Quality, Operations and Security is everyone's job
- User Stories are not 'DONE' the moment Dev checks-in the code on to the trunk. Stories are DONE only when they are running successfully in the production without breaking any other functionality and customer realizes the value. To achieve this, everyone in the value stream is equally responsible. Quality and security are part of everyone's daily job - not something that's taken care only at the end of release.
Empathy and Optimization for downstream teams
- In addition to the customer (external) requirements, everyone should focus on optimizing work for their immediate downstream team members (i.e internal customers).
- When the design team does their job, they should take into account how easy is to Test, Deploy and Operate the solution. When the development team does their coding, they should take into account, how easy is it to automate testing, how easy is to configure/toggle features during run-time. In this way, when work is optimized for downstream teams, rework will be avoided and non-functional requirements like testability, deployability, security, operability and maintainability are taken care always and by all streams.
- Metrics like Percent Complete and Accurate (%C/A) can be obtained by asking downstream customers what percentage of time they receive work that is usable without requiring any corrections and clarifications.
- If the upstream teams are not optimizing for downstream teams, like in the case of Google SRE in above interview, Ops team members should be allowed to move on from an Ops Disaster project. When the Ops team falls below a certain size, Dev should be tasked with managing Ops as well, thus there will incentives for Dev team to design and develop something that is smooth for Ops as well. Shared Pain as a way to inculcate Shared Goals.
Telemetry and Instrumentation
- If you don't measure it, you can't manage it and you can't improve it. Metrics should be decided and coded for everything that can be influenced and improved. This requires budget for infrastructure and easier libraries so that developers can integrate metrics and monitoring into their code effortlessly.
- Metrics should be all encompassing - business level, application level and infrastructure (DB, OS, Network)level. A business level metric might allow the Product owners to understand the feature usage, similarly application and infrastructure metrics allow problems to be seen in real time as they are occurring or building up, thus be proactive before the customer even sees the problem.
- Deciding of metrics and usage should be taken care during activities like peer review. When troubleshooting production issues, teams should focus on what metric could have been added, to warn about this issue or show this trend/buildup of the problem.
- Even to use automatic deployment techniques like canary deployment, we need to identify, measure and monitor the key metrics after deploying changes.
- Metrics collected should be accessible to all the stakeholders in the value stream. Information radiators can be made visible to all. This increases trust among teams and with customer as well.
Swarm and Solve problems
- Whenever a problem occurs, it should be swarmed and solved immediately. This prevents putting things on back burner and starting new tasks, thus reducing work in progress. Also by solving the problem immediately, there are no fading memories and no context is lost. Also, there's no increase of technical debt, and defects are solved earlier when they are cheaper.

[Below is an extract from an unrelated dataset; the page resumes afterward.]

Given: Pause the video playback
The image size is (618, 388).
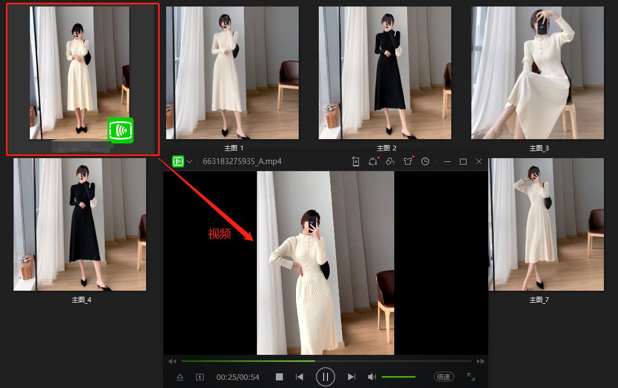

- Developers working always on trunk or check-in at least once daily to the trunk instead of long-lived feature branches is related to this practice only - i.e team's productivity is prioritized over individual productivity. Borrowing from Lean practice and the Toyota way, an Andon Cord can be agreed to and used when work gets stuck.
Humane work conditions and happier work force
- Though this sounds like an altruist objective, whole of Devops revolves around this simple point. Build safe systems that can be deployed routinely and frequently instead of a weekend or a graveyard shift maintenance window, reduce rework by optimizing for downstream teams, automate as much as possible to prevent manual, repetitive and boring work that can cause burnout and mistakes, encourage culture of innovation - all these are related to this single cultural practice only.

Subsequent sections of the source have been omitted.